I guess it happens to most of us, when belonging to the Corporate life that unfolds in cubicles in the “open space” offices, and we have to deal with long hours of high stimuli, not to mention one or more bosses that may micro-manage our way to burn out. Also commuting if we live far away, having few healthy options to snack and have lunch (or having to plan & take these with us!), and the … small talk, oh how much small talk we have to bear at the workplace. The lights, the seating, and all of the (lack of?) ergonomics at many companies. OK, I may be exaggerating a bit, but I am pretty sure we all share some level of dislike for at least ONE of the above adorable perks of Corp life.

One of the worst days I spent during my years working for a big company was while preparing for an internal audit: It was my BIRTHDAY, and it was actually already late in the evening and I was asked to cover another manager because he could not speak the language and our boss decided he was therefore exempted from analyzing the data to go back to the auditors the next morning. Oh my, I was SO pissed off. BUT… yes, I am a highly responsible person, a feature that comes bundled with the High Sensitivity trait. And therefore, I delivered. Impeccably. Even if it was in my Grumpy mood.

Why mention such a gloomy memory? Well, it was especially during those events, that I wished to be self-employed. I would imagine not having to go through that kind of thing ever again. Not having a boss to deal with on a going basis. Choosing how to best accommodate work within my personal schedule (Definitely not on my birthday!). Limiting small talk haha. Making my workstation as comfy as I wished. Probably working from home, as much as I liked!! (I was famous for negotiating the “flex work arrangement” to its full extent). Being able to rest and re charge, no judgements passed. AND THE BEST PART IN MY DAY DREAMING? I would make a living by doing JUST what I was passionate about. No boring tasks. No bureaucracy.

I can picture the self-employed laughing at my illusory manifesto about self-employment. I know I would now that I’m navigating these fascinating waters… There is no such thing as the perfect job. And there is certainly not such thing as not doing boring things ever again! The truth is that we will always have to deal with a fee of small talk, administrative work, and … oh yeah, relationships. Very few jobs actually can escape from dealing with people; meaning feelings are involved whether we acknowledge them or not.
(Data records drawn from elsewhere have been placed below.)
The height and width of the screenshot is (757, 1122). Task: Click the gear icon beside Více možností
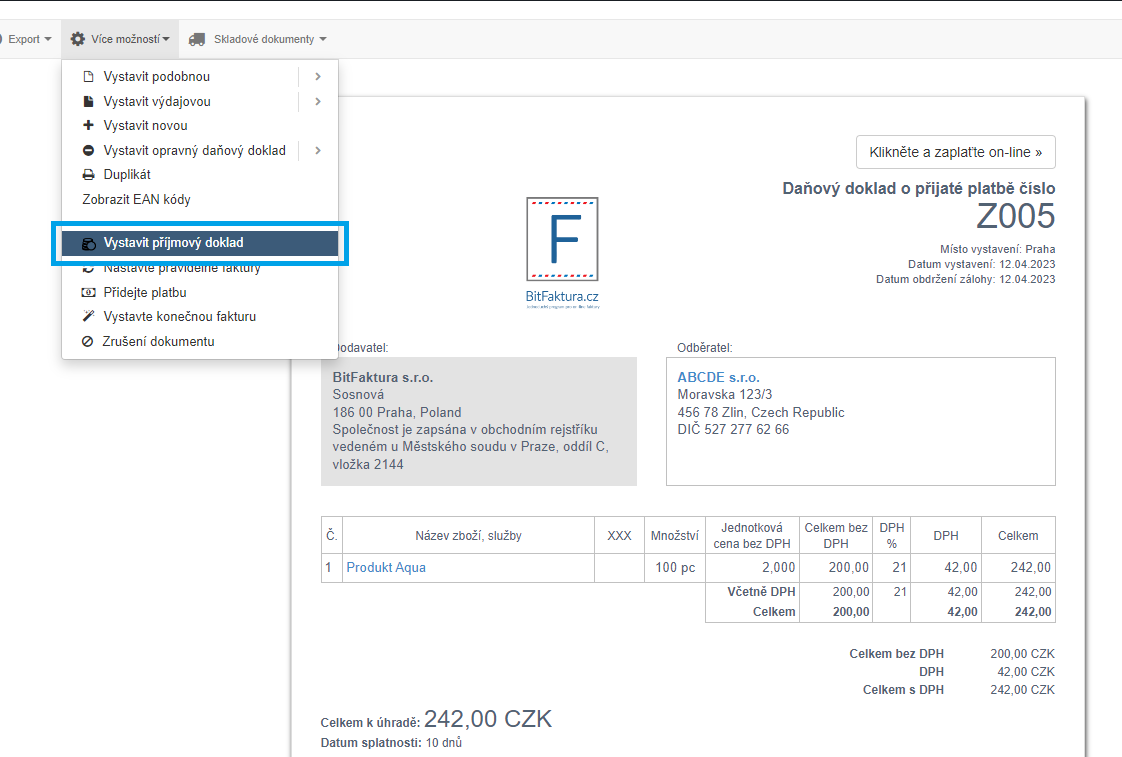(x=77, y=39)
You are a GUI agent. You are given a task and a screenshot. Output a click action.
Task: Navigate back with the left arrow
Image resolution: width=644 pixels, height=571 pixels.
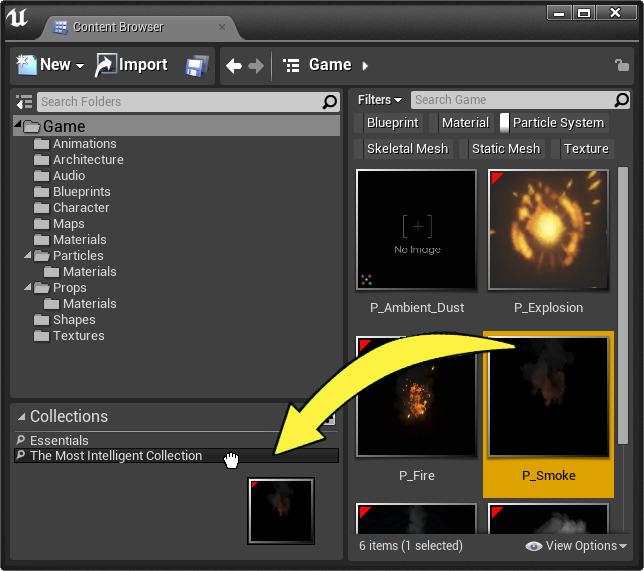pyautogui.click(x=234, y=66)
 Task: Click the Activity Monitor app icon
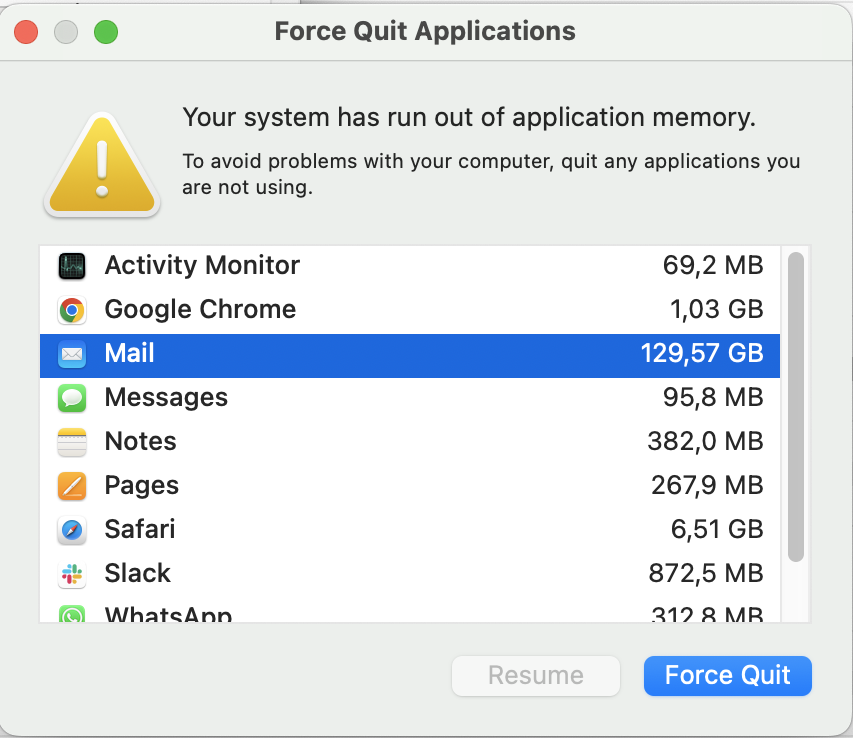coord(72,266)
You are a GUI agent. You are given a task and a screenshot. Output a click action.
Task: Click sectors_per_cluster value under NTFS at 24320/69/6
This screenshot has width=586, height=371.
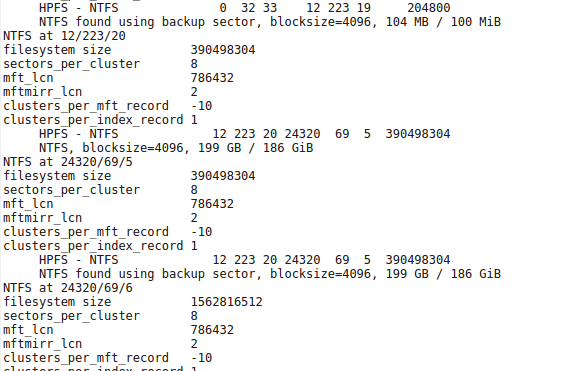tap(194, 316)
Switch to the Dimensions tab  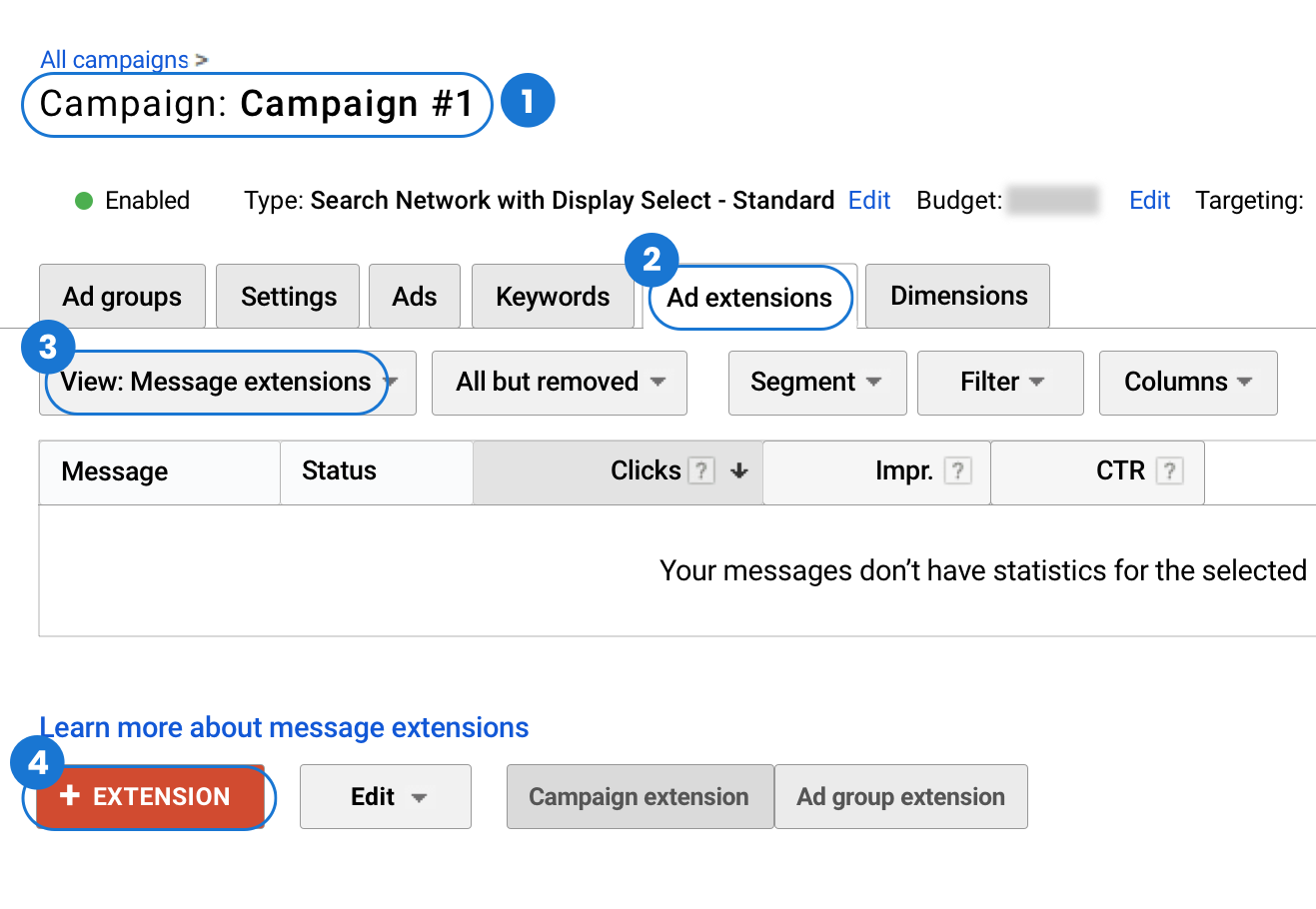956,295
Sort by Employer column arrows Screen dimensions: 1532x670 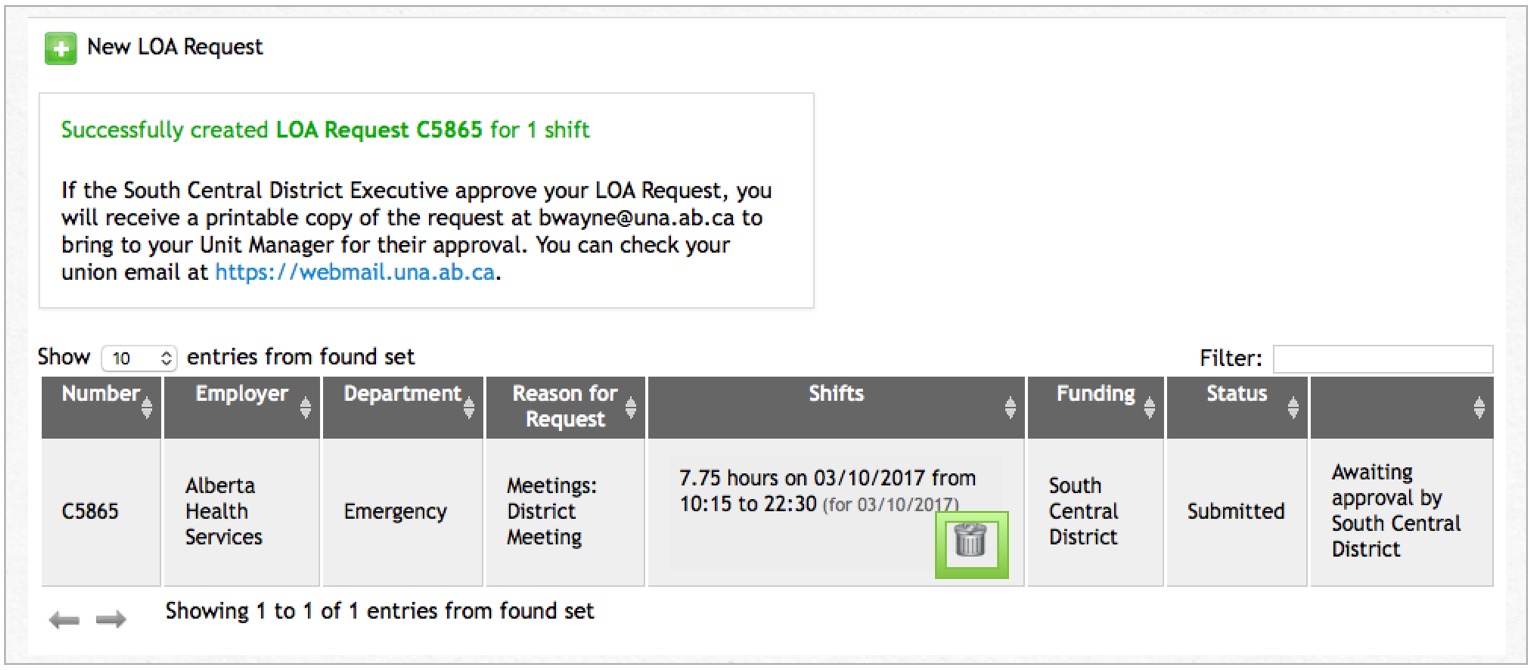305,407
Day-dreaming about self-employment as a Highly Sensitive Person is, I believe, inevitable. It looks like the only way out (at least, when we NEED to work to make ends meet). But it isn’t. BELIEVE ME. It isn’t. We will feel miserable anywhere, anytime, as long as we do not connect and unleash our true passion. It may be perfectly released working for someone else, or in a huge company. It may have to do with the job description, or it may come along in an unexpected way. For me, it was all about going every day to work to be recognized for my coaching. I have a calling to help others. I enjoy being of service. Becoming a boss-coach was my goal. It was not until I could connect with this (through plenty of inner work) that the real path towards trying out self-employment began.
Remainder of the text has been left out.